→ **TEKS BACAAN**
Ketika Nabi Muhammad Shallallahu’alaihi Wasallam
masih kecil (dan belum menjadi Nabi), ia ikut pergi bersama pamannya,
Abu Thalib, dan para pembesar kaum Quraisy dalam suatu perjalanan menuju
Syam. Sebagian ulama mengatakan bahwa itu ketika beliau Shallallahu’alaihi Wasallam berusia 12 tahun, dan sebagian lagi berpendapat beberapa tahun lebih tua itu.

→ **INSTRUKSI A**
Ringkaslah teks bacaan di atas dalam dua kalimat.

→ **DATA LATIHAN**

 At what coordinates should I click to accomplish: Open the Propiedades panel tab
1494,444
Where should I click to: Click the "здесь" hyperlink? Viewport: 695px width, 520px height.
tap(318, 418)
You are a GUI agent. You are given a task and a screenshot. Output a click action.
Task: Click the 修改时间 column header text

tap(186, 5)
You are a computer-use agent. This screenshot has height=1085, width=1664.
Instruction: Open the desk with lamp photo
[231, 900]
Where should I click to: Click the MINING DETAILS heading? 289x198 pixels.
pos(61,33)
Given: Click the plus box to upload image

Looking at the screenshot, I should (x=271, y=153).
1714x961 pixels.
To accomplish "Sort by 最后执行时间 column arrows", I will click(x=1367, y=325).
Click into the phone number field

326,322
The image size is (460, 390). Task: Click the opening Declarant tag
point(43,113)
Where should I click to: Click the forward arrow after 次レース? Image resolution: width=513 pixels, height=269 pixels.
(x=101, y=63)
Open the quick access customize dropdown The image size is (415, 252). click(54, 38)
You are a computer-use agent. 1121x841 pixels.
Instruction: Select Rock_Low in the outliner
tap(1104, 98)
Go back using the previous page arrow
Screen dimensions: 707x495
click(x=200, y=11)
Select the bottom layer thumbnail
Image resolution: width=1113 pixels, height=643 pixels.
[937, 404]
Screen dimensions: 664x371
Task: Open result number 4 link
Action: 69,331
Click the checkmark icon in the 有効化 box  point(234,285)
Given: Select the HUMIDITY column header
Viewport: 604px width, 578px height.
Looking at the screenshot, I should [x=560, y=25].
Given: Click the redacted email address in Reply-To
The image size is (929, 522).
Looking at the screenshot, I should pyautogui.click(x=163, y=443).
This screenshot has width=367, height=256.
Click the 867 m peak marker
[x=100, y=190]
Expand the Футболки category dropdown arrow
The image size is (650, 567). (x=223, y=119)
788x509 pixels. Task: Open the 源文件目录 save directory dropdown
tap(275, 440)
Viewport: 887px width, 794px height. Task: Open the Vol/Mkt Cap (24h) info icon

→ **INSTRUKSI B**
Kumpulkan setiap baris data latihan yang memuat kata "column".

→ **JAWABAN BENAR A**
Ketika masih kecil dan belum menjadi Nabi, Nabi Muhammad Shallallahu’alaihi Wasallam ikut bersama pamannya, Abu Thalib, dan para pembesar kaum Quraisy dalam perjalanan menuju Syam. Sebagian ulama menyebut beliau saat itu berusia 12 tahun, sedangkan sebagian lain berpendapat beliau beberapa tahun lebih tua.

→ **JAWABAN BENAR B**
Task: Click the 修改时间 column header text
To accomplish "Sort by 最后执行时间 column arrows", I will click(x=1367, y=325).
Given: Select the HUMIDITY column header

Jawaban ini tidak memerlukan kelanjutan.